The boringness of chronic illness

There’s a tendency, especially by able-bodied people, to frame chronic illnesses as tragic and life-altering—the former is debatable, and I can’t speak to the latter as I’ve always lived with the symptoms of my chronic illnesses. But if I had to sum up my experience of chronic illness into one word, it’d be:


Sheer, utter, monotonous boredom.

(Although, the slightly tragically funny part of boredom is that it is a stone’s throw away from depression. But on that some other day.)

Waiting around in doctor’s offices every week is boring, unless you enjoy watching a random episode of Married At First Sight. Waiting for your blood to be drawn is boring, unless you have a panic attack at seeing and feeling the needle pierce your skin. Waiting for your medication at the pharmacy is boring, though at least you get to people watch. Waiting for a pain flare to pass is boring, though pain is pretty good at keeping you preoccupied. Waiting for your energy to return—just plain boring.

On average people have about ten hours of useable energy per day; I have about half that. Which means that I spend a lot of time lying in bed flicking back and forth between Netflix, YouTube, my favorite celebrity gossip sites (that’d be, which I highly recommend), Facebook, Instagram, and half a dozen other things without actually watching or learning or doing anything.
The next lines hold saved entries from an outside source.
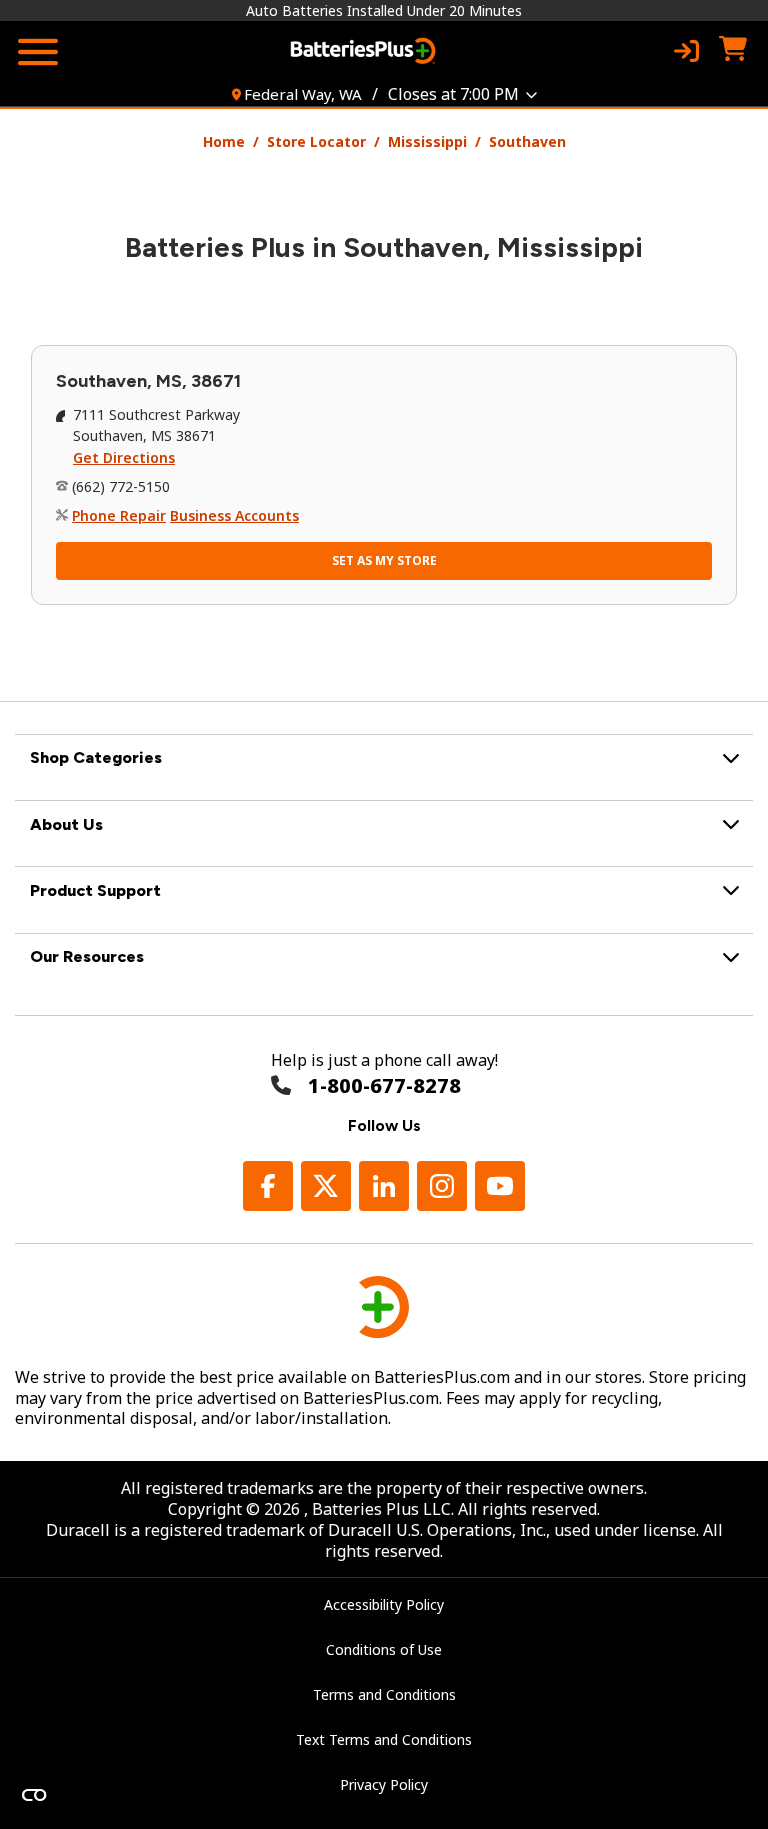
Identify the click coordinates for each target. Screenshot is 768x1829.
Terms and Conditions (384, 1694)
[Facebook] (268, 1186)
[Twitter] (326, 1186)
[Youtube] (500, 1186)
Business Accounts (234, 515)
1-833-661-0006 (384, 1085)
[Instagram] (442, 1186)
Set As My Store (384, 560)
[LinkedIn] (384, 1186)
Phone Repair (119, 515)
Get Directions (124, 457)
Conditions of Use (384, 1649)
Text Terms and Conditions (384, 1739)
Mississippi (427, 141)
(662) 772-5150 (121, 486)
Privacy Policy (384, 1784)
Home (224, 141)
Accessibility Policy (384, 1604)
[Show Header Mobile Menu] (38, 52)
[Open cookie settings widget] (34, 1795)
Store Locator (316, 141)
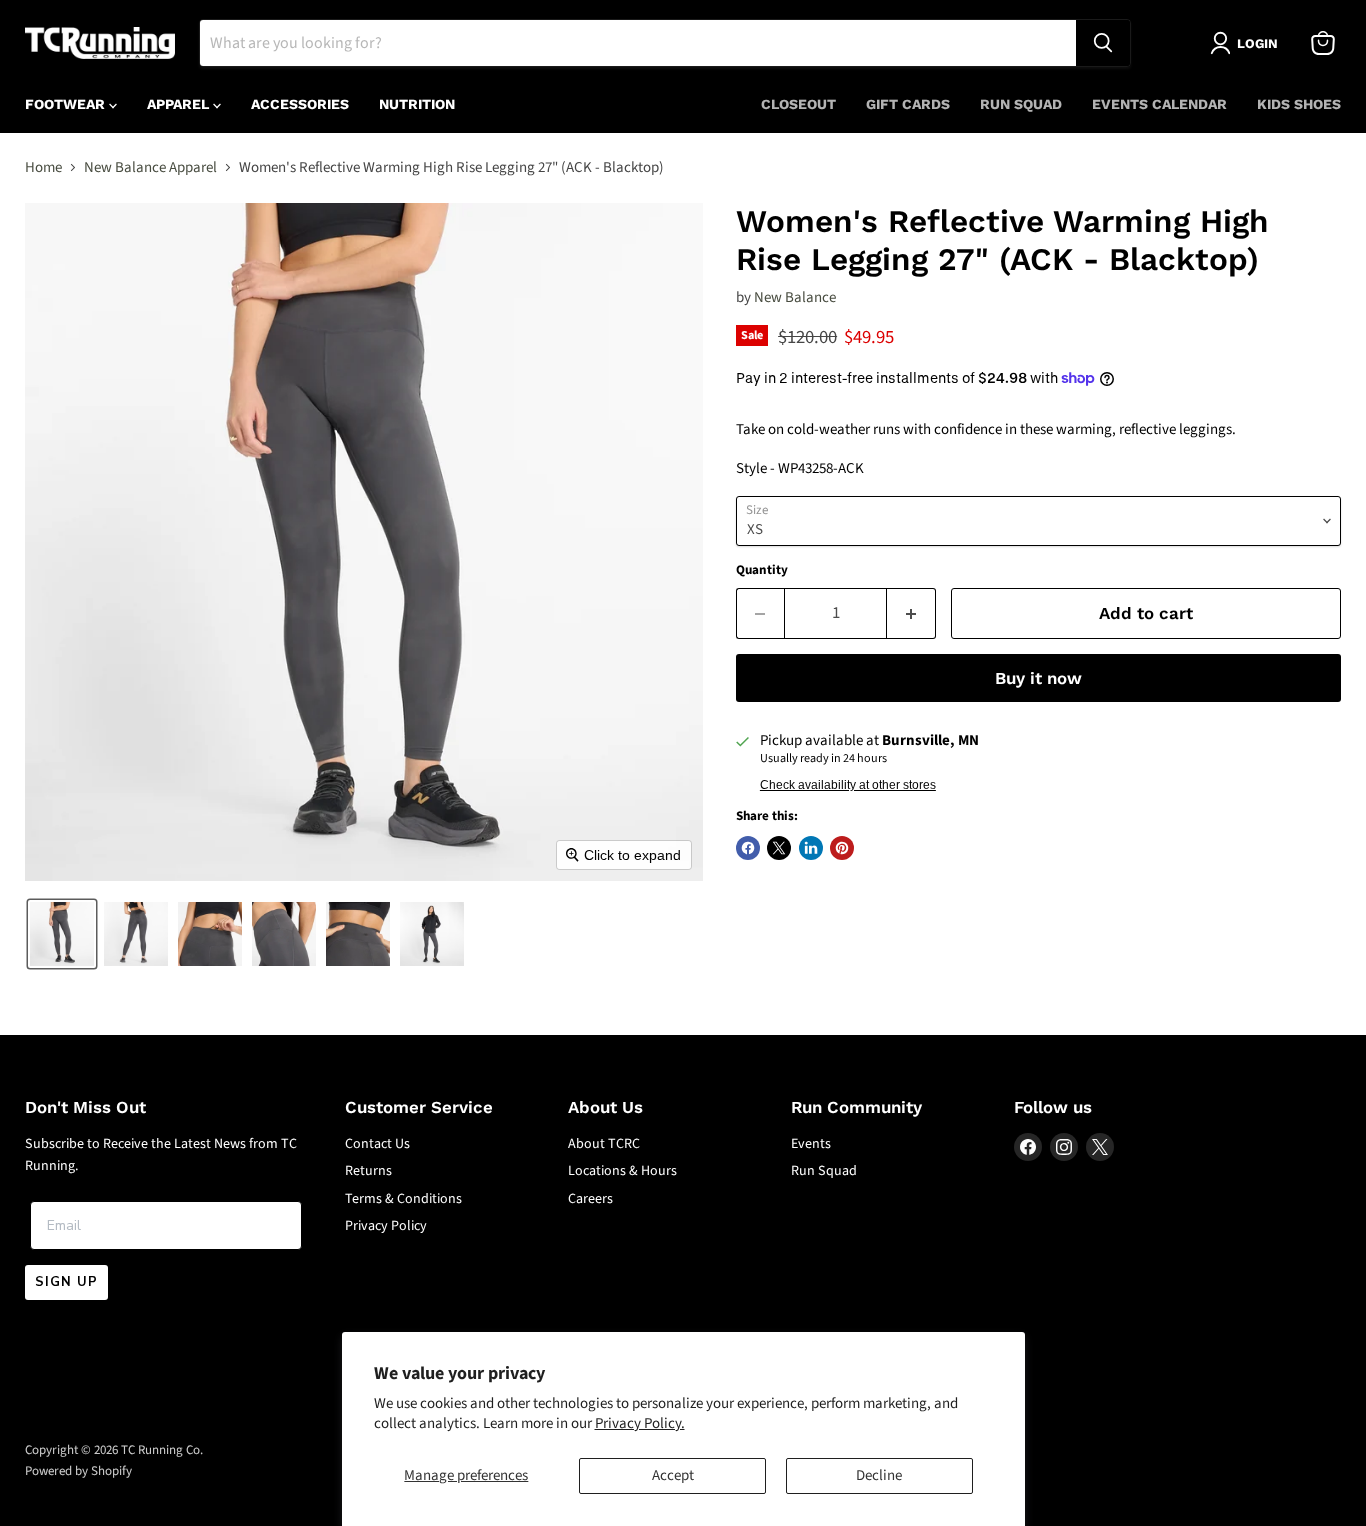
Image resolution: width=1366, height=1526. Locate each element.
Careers (590, 1199)
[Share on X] (779, 848)
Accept (673, 1475)
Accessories (300, 104)
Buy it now (1038, 678)
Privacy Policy (386, 1226)
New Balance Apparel (150, 167)
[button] (62, 934)
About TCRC (604, 1144)
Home (43, 167)
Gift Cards (908, 104)
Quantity (762, 570)
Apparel (180, 104)
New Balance (795, 297)
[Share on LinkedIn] (811, 848)
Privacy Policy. (640, 1423)
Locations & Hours (622, 1171)
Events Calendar (1159, 104)
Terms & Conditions (403, 1199)
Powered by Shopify (78, 1471)
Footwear (67, 104)
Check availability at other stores (848, 785)
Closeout (798, 104)
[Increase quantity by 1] (911, 613)
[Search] (1103, 43)
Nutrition (417, 104)
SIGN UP (66, 1282)
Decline (879, 1475)
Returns (368, 1171)
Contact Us (377, 1144)
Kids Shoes (1299, 104)
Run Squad (1021, 104)
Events (811, 1144)
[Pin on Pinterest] (842, 848)
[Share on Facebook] (748, 848)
I always tell myself that I’m going to learn something new or do something different, but I never do because that requires energy, or that I’m going to spend that time thinking, which I also don’t do because that also requires energy.

Recently, a work colleague was talking to me about his money problems. Despite the fact that he makes good money, a solid income that multiplied by two minus no kids would put him and his fiancée in the top five percent of the Australian population, they have trouble saving. He asked me how do I do it. How am I so good with my money? When I go out to eat and wander around in the stores, how do I keep myself from buying stuff?

Simple, I told him. I don’t have the energy to go out after I get home from work. And after groceries and my mortgage, the thing I spend the most money on is doctor’s bills. He stared at me for a few seconds before asking, so do you go home and go to sleep at like five in the afternoon? No, I told him. I just…watch a lot of videos and read a lot of internet articles?

He stared at me again, this time for a bit longer. And what about the weekends? When I looked up at him, he seemed genuinely concerned. Um…I lie around and rest in between chores? He continued staring at me, either because I’d just blown his mind or he was trying to decide how to judge me or both.

Sometimes I notice that because of the boredom of chronic illness, I’m becoming a boring person in the eyes of able-bodied people. I have no hobbies, unless you count learning about my body and doing yoga everyday to prevent it from falling apart even more a hobby. I wake up, do some yoga, (barely) make myself presentable (and most days I don’t even do this), go to work, come home, and go to sleep. Whenever I mention to my able-bodied friends that I don’t have the energy to go to do the things they do for fun—talks, community workshops, pottery or dance classes, shows, movies, shopping—they do that thing of staring at me for a few seconds before moving on.

Is that tragic? Maybe, in the eyes of some. But mostly, it’s just…boring.